What is needed: Edit the listing below so that each "Where should I click to" becomes "Which spot should I click to", keeping every other character the same.

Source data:
--- Start ---

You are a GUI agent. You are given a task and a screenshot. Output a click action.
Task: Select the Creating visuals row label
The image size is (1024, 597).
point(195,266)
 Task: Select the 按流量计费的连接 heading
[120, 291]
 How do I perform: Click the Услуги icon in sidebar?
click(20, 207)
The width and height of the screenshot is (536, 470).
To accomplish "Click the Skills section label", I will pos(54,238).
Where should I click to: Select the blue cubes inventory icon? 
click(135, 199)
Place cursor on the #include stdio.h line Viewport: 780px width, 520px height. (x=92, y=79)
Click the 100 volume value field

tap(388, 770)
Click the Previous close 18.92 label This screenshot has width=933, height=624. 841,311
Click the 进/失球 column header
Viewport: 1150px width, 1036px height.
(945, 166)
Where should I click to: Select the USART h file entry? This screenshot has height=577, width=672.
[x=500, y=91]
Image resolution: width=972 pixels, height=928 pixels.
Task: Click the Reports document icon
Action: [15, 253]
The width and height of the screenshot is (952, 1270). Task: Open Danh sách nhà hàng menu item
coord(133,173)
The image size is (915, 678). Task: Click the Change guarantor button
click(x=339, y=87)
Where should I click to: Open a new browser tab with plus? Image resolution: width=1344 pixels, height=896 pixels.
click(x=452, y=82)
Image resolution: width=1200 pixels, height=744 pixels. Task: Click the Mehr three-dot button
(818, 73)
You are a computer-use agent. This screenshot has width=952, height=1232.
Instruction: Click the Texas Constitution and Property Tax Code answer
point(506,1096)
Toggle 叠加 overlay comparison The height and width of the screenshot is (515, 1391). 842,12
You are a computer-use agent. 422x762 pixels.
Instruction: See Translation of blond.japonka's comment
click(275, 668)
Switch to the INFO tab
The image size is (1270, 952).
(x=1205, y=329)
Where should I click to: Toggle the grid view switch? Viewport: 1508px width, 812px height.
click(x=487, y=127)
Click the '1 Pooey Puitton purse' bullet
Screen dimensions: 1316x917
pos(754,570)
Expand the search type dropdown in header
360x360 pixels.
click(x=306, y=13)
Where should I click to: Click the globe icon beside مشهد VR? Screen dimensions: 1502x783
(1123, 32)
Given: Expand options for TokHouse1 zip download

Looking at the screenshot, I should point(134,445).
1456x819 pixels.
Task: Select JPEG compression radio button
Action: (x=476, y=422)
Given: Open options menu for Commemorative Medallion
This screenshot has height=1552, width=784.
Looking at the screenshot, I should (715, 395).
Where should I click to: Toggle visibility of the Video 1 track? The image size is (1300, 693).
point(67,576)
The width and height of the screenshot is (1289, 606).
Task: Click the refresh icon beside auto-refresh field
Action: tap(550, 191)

--- End ---

Expected answer:
You are a GUI agent. You are given a task and a screenshot. Output a click action.
Task: Select the Creating visuals row label
The image size is (1024, 597).
point(195,266)
 Task: Select the 按流量计费的连接 heading
[120, 291]
 How do I perform: Click the Услуги icon in sidebar?
click(20, 207)
The width and height of the screenshot is (536, 470).
To accomplish "Click the Skills section label", I will pos(54,238).
Which spot should I click to: Select the blue cubes inventory icon? 
click(135, 199)
Place cursor on the #include stdio.h line Viewport: 780px width, 520px height. (x=92, y=79)
Click the 100 volume value field

tap(388, 770)
Click the Previous close 18.92 label This screenshot has width=933, height=624. 841,311
Click the 进/失球 column header
Viewport: 1150px width, 1036px height.
(945, 166)
Which spot should I click to: Select the USART h file entry? This screenshot has height=577, width=672.
[x=500, y=91]
Image resolution: width=972 pixels, height=928 pixels.
Task: Click the Reports document icon
Action: [15, 253]
The width and height of the screenshot is (952, 1270). Task: Open Danh sách nhà hàng menu item
coord(133,173)
The image size is (915, 678). Task: Click the Change guarantor button
click(x=339, y=87)
Which spot should I click to: Open a new browser tab with plus? Image resolution: width=1344 pixels, height=896 pixels.
click(x=452, y=82)
Image resolution: width=1200 pixels, height=744 pixels. Task: Click the Mehr three-dot button
(818, 73)
You are a computer-use agent. This screenshot has width=952, height=1232.
Instruction: Click the Texas Constitution and Property Tax Code answer
point(506,1096)
Toggle 叠加 overlay comparison The height and width of the screenshot is (515, 1391). 842,12
You are a computer-use agent. 422x762 pixels.
Instruction: See Translation of blond.japonka's comment
click(275, 668)
Switch to the INFO tab
The image size is (1270, 952).
(x=1205, y=329)
Which spot should I click to: Toggle the grid view switch? Viewport: 1508px width, 812px height.
click(x=487, y=127)
Click the '1 Pooey Puitton purse' bullet
Screen dimensions: 1316x917
pos(754,570)
Expand the search type dropdown in header
360x360 pixels.
click(x=306, y=13)
Which spot should I click to: Click the globe icon beside مشهد VR? Screen dimensions: 1502x783
(1123, 32)
Given: Expand options for TokHouse1 zip download

Looking at the screenshot, I should point(134,445).
1456x819 pixels.
Task: Select JPEG compression radio button
Action: (x=476, y=422)
Given: Open options menu for Commemorative Medallion
This screenshot has height=1552, width=784.
Looking at the screenshot, I should (715, 395).
Which spot should I click to: Toggle visibility of the Video 1 track? The image size is (1300, 693).
point(67,576)
The width and height of the screenshot is (1289, 606).
Task: Click the refresh icon beside auto-refresh field
Action: tap(550, 191)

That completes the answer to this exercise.